Nice car mate :thumb:

Love these


----------



## carl123uk (Jun 16, 2008)

loving the car. would probably be about £400 roughly for a full detail


----------



## m0bov (May 2, 2007)

Have a go yourself!


----------



## gordy1984 (Jun 4, 2008)

m0bov said:


> Have a go yourself!


i would but not very clued up on it:thumb::thumb:


----------



## trebor127 (Aug 13, 2009)

gordy2008 said:


> i would but not very clued up on it:thumb::thumb:


Spend hours on here and read up about it lol


----------



## Deeg (Mar 30, 2009)

gordy2008 said:


> i would but not very clued up on it:thumb::thumb:


I wasn't untill I spent ages reading on here ( still got ALOT more to learn) but I now feel confident enough to do my car fully now.

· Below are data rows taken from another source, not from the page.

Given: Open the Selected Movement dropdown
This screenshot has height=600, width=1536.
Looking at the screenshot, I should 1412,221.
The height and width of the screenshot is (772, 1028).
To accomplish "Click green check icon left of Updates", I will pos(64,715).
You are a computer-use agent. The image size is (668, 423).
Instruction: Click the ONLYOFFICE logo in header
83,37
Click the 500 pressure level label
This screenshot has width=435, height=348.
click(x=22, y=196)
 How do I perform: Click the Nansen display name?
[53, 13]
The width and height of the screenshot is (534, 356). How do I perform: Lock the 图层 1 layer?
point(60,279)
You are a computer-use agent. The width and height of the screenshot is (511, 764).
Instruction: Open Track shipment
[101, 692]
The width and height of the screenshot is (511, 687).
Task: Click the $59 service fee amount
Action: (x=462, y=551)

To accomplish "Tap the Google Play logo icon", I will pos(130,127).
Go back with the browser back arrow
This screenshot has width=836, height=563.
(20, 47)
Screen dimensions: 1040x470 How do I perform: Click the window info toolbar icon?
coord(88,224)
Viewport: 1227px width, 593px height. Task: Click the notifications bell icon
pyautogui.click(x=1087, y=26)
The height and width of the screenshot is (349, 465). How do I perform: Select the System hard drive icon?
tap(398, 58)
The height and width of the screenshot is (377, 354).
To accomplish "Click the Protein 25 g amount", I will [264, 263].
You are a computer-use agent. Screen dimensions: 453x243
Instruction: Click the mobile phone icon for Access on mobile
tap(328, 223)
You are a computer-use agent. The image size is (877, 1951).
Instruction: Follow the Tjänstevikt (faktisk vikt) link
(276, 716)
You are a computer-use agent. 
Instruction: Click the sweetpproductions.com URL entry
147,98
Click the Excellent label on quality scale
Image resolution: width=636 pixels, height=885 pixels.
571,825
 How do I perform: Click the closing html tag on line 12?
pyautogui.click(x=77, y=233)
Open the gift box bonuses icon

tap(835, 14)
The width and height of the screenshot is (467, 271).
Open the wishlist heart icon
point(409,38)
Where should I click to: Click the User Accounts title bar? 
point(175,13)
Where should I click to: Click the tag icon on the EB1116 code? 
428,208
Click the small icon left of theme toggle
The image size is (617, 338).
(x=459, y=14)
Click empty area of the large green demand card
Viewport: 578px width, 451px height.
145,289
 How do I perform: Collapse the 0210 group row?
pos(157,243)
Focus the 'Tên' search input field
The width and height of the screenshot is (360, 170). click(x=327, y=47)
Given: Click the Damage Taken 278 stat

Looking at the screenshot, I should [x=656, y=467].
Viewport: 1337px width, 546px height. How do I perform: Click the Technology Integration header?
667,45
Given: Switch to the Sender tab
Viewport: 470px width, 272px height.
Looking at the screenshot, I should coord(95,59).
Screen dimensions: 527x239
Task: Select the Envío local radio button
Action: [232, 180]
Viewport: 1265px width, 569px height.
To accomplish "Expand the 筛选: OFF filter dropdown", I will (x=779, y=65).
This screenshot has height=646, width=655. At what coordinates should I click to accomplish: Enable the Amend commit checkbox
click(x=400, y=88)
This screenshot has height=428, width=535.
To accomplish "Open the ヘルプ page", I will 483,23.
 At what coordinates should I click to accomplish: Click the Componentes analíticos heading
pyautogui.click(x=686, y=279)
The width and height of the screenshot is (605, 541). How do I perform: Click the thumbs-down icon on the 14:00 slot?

It will also give you a great deal of satisfaction knowing that you've just done that to your car rather than handing over your cash and coming back when the jobs done. Just my personal opinion.


----------



## annabelm (Nov 14, 2009)

£120 a day and i would say a max of 2days


----------



## m0bov (May 2, 2007)

We all started somewhere, its all part of the fun. Long as you do lots of reading and take your time. If you don't have the space to keep kit, or to work in or you really do have limited time then fair enough. Otherwise, def think about it. Everyone on here will help you!


----------



## Dave KG (Feb 23, 2006)

-Kev- said:


> speak to a pro in your area:
> 
> http://www.detailingworld.co.uk/forum/showthread.php?t=40246
> 
> (they'll need more info than that though)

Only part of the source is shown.